A combination therapy that reverses established Type 1 diabetes in mice sets the stages for development of a new human therapy.
“If our therapy is successfully translated to humans, patients will be able to have a life without Type 1 diabetes—that’s the exciting part,” says Defu Zeng, senior author of the study and an associate professor of hematology and hematopoietic cell transplantation at City of Hope National Medical Center in Duarte, California.
University of Florida researchers teamed with colleagues at City of Hope to develop the two-step regimen that involves bone marrow transplantation and substances that promote the growth of cells that produce insulin, the sugar-regulating hormone that is missing in people who have Type 1 diabetes. The researchers report findings in the journal Science Translational Medicine.
Type 1 diabetes arises when the body’s immune system attacks cells in the pancreas that produce insulin, whose job is to move sugar out of the blood so it can be converted to energy. As a result, glucose builds up in the blood, causing organ damage.
More than 1 million people in the United States live with Type 1 diabetes, according to the Centers for Disease Control and Prevention. And more than 30,000 new cases are diagnosed each year. People who have the disease must take insulin injections to survive, but insulin supplementation does not cure Type 1 diabetes nor prevent complications such as blindness, kidney disease, and heart disease.
The only existing therapy that can reverse established Type 1 diabetes is transplantation of a type of pancreatic tissue called islets, which contain the insulin-producing beta cells. But chronic rejection is a big problem with that approach, and the diabetes-reversing effect lasts only about three years. In addition, to get enough cells for each patient, two or three donors have to be found.
Researchers have continued to explore various ways to counteract the body’s attack on insulin-producing cells. They have developed methods to blunt the action of immune system cells against beta cells.
And previous experiments have shown that in the early stages of Type 1 diabetes, some insulin-producing cells still exist and can be cajoled into action. But at advanced stages of disease, those cells are mostly destroyed.
The researchers concluded that a dual approach that prevents the immune system from killing beta cells, and, at the same time, replenishes the supply of beta cells was needed.

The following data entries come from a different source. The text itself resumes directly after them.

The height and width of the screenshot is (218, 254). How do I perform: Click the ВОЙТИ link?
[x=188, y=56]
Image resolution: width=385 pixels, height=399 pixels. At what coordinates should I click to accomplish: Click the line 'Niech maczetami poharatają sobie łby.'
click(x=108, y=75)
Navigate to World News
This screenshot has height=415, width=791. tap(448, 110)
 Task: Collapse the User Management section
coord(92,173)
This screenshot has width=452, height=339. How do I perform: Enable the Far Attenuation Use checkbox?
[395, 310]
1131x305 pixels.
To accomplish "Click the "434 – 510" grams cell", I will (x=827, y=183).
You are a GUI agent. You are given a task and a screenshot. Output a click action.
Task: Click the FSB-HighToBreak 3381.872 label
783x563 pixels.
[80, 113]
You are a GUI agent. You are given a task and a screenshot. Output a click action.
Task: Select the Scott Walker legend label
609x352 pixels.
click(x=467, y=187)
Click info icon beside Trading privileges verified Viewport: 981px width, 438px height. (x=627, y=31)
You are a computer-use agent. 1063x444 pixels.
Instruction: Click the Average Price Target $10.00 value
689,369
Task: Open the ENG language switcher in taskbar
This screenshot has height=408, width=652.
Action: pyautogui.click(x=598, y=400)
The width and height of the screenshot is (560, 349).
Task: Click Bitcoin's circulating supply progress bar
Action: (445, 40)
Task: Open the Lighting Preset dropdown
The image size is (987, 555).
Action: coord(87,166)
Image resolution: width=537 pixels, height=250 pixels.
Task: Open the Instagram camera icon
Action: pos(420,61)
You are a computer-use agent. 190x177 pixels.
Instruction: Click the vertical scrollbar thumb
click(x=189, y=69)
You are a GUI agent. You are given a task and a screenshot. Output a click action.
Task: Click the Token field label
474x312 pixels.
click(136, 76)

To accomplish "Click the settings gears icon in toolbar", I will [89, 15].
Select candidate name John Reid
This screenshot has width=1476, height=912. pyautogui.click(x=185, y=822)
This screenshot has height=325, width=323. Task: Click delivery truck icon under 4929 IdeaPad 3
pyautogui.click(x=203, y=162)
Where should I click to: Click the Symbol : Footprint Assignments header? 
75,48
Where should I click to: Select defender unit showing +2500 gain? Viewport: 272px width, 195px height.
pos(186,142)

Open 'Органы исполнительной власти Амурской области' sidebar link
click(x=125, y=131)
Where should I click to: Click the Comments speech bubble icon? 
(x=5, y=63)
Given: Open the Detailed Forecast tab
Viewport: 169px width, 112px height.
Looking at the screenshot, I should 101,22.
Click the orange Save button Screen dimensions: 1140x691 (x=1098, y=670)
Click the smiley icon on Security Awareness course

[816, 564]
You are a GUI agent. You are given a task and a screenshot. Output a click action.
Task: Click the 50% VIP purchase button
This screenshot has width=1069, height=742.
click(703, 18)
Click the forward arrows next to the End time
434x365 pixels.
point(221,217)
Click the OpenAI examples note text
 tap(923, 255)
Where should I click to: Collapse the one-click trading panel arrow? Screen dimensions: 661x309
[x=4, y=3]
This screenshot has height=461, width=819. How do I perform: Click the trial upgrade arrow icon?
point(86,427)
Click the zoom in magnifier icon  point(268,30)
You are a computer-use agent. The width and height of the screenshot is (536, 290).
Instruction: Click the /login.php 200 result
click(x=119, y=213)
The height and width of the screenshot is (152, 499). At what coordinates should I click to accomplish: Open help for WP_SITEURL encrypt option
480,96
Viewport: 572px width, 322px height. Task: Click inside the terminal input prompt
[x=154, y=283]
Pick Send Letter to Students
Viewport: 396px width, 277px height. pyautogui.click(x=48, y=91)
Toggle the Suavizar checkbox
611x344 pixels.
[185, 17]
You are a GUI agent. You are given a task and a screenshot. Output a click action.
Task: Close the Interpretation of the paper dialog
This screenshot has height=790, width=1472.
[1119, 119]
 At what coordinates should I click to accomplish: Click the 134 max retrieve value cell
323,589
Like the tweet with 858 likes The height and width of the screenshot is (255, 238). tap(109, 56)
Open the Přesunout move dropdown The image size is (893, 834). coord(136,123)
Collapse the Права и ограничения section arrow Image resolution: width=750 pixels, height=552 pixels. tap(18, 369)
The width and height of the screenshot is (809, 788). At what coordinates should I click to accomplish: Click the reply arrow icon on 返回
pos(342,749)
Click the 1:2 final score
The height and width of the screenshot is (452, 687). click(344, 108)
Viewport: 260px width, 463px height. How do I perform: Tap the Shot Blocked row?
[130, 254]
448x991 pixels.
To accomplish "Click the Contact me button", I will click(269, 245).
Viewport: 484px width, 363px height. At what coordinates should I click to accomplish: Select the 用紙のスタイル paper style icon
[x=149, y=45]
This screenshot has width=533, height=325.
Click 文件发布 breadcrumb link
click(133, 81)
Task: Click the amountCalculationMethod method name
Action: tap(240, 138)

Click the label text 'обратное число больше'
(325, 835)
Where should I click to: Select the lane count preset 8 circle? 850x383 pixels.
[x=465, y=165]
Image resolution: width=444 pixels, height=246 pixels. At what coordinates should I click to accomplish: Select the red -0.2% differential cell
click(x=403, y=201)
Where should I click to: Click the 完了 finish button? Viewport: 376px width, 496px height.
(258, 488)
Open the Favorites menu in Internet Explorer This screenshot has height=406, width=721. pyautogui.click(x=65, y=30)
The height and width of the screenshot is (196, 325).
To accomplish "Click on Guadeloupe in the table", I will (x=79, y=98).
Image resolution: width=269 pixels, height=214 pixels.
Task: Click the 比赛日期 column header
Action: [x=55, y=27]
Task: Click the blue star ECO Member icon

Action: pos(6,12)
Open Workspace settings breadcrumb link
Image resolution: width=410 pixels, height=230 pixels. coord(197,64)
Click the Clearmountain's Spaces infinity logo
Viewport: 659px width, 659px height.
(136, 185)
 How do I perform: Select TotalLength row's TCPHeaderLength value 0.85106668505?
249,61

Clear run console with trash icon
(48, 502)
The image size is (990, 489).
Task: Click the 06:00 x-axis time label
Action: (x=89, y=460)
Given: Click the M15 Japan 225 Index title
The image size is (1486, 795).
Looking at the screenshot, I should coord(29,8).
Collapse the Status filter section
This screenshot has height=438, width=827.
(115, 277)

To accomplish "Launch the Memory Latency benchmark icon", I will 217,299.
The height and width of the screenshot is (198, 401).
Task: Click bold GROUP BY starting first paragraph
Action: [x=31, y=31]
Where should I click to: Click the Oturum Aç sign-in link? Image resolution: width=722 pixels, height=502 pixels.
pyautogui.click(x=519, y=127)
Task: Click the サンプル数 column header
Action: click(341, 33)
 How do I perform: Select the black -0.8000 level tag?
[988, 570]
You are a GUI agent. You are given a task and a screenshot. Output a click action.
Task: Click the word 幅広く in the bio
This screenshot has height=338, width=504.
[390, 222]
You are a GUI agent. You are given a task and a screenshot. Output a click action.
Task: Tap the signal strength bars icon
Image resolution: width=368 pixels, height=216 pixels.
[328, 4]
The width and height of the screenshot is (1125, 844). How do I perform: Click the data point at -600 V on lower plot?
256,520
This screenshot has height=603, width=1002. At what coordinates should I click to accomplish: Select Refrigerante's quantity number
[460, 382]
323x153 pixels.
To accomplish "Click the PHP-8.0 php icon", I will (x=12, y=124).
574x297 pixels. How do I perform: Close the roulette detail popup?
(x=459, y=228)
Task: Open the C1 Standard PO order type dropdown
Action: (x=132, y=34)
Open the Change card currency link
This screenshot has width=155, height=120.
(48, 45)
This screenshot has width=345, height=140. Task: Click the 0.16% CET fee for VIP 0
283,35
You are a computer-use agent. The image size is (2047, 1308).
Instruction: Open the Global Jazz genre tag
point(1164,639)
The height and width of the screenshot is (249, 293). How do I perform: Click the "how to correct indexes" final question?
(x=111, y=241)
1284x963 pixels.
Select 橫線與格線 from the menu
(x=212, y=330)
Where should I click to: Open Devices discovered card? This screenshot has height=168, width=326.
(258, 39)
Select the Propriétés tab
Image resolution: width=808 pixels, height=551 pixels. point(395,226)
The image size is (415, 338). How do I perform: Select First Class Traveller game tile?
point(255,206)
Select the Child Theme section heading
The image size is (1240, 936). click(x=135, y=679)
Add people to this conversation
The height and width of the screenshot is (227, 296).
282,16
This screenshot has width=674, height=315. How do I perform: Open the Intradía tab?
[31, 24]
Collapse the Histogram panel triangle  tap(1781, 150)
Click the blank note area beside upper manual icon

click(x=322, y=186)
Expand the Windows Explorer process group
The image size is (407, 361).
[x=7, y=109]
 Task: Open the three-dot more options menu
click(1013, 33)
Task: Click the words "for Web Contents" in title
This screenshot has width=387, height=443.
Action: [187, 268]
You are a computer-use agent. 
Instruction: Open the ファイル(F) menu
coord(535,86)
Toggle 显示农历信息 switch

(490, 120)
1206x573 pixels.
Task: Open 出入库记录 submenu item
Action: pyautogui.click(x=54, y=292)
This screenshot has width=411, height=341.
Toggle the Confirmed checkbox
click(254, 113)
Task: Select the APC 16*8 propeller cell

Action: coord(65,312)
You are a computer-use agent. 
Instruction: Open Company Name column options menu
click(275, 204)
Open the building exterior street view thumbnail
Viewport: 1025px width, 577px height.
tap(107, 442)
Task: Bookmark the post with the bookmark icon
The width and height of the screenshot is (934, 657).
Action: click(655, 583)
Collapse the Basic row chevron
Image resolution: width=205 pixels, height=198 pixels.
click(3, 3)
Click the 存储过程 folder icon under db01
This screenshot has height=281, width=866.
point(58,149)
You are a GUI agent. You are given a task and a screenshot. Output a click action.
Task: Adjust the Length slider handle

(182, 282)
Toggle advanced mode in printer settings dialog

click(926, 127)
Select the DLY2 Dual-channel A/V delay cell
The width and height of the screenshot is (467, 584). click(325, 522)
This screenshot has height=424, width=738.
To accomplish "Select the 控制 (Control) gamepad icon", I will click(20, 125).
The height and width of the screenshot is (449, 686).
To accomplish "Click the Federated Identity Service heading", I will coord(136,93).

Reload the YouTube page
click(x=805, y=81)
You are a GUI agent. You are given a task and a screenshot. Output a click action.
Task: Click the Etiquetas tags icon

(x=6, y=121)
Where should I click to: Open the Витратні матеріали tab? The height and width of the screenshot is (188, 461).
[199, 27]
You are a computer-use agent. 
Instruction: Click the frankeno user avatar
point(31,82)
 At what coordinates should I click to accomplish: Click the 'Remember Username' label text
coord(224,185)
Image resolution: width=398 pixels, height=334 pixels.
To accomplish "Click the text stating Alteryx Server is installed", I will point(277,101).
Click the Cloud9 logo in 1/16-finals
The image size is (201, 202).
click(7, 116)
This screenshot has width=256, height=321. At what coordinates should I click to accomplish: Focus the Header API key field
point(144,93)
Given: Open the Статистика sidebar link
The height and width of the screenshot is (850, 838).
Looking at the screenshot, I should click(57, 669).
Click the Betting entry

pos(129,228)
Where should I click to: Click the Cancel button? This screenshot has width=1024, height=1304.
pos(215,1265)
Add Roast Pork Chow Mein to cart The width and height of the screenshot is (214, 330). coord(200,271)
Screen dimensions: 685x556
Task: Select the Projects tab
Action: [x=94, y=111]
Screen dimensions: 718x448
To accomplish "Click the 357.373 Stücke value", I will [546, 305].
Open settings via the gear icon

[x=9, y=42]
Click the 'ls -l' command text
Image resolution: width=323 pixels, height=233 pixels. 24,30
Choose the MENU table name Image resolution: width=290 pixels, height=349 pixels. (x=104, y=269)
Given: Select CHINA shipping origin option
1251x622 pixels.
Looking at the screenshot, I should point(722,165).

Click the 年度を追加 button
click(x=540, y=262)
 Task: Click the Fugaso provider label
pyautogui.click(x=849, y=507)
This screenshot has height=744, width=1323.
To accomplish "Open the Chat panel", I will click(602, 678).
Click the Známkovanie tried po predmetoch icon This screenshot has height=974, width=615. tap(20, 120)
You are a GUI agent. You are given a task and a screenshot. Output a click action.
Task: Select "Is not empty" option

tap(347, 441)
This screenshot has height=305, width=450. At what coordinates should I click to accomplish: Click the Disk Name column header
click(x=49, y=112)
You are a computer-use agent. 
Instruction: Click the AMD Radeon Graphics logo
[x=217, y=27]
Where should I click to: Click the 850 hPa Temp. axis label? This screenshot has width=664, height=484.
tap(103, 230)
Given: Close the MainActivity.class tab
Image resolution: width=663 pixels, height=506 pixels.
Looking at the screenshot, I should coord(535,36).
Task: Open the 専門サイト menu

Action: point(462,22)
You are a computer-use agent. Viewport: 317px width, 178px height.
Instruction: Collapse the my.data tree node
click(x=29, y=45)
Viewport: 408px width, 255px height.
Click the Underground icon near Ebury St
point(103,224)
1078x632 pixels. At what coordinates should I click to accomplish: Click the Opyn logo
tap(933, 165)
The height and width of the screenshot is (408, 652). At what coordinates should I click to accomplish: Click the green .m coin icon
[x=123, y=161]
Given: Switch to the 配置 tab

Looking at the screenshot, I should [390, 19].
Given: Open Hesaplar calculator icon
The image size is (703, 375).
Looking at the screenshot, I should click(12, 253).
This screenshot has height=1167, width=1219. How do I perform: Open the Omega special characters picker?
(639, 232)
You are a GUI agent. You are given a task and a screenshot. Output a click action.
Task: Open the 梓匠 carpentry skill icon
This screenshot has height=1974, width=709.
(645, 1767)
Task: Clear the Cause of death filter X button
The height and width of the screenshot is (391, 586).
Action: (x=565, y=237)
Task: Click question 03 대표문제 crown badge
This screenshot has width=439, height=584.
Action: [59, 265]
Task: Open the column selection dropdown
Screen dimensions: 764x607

They used a growth hormone and another chemical to stimulate the production of new beta cells. In so doing, they verified that the treatment could induce new insulin-producing cells in mice whose immune system is programmed to kill those cells. And it turned out that the new cells came not just from the replication of existing cells, but also from the transformation of other kinds of cells.
“It’s conceptually a new way to go after Type 1 diabetes treatment, and lends strong support to the idea that beta cells can —and do—come from a source that is not beta cells undergoing replication,” says University of Florida diabetes expert Brian Wilson.
The findings suggest that, given the right stimulation, patients with diabetes could produce the needed cells on their own instead of having to wait for transplants from donors.
But by itself, generation of new beta cells was ineffective at reversing late-stage Type 1 diabetes in the mouse models, because the immune system kills those cells as soon as they appear.
First, the researchers had to create a safe environment that would allow the new cells to survive. For that, they explored an option more commonly thought of as a treatment for leukemia. Bone marrow transplantation has been shown to help the immune system learn how to recognize and tolerate newly formed insulin-producing cells.
Together, the therapies did the trick, reversing late-stage diabetes in 60 percent of the mice in the study.
“This gives a mechanism where you could use this bone marrow engraftment combined with growth factors to reverse established diabetes—that, I think, is the really big thing there,” says David Serreze, a professor at the Jackson Laboratory in Bar Harbor, Maine, and an adjunct associate professor at the University of Massachusetts Medical School, who was not involved in the current study. “The individual components had been known before, but it was a very ingenious way of pulling them all together.”
The team is working to form a national collaboration to further investigate and develop the new combination therapy.
“This is not going to be in the clinic tomorrow,” Serreze says. “But is this something you could envision being used sometime in the future? Oh, absolutely.”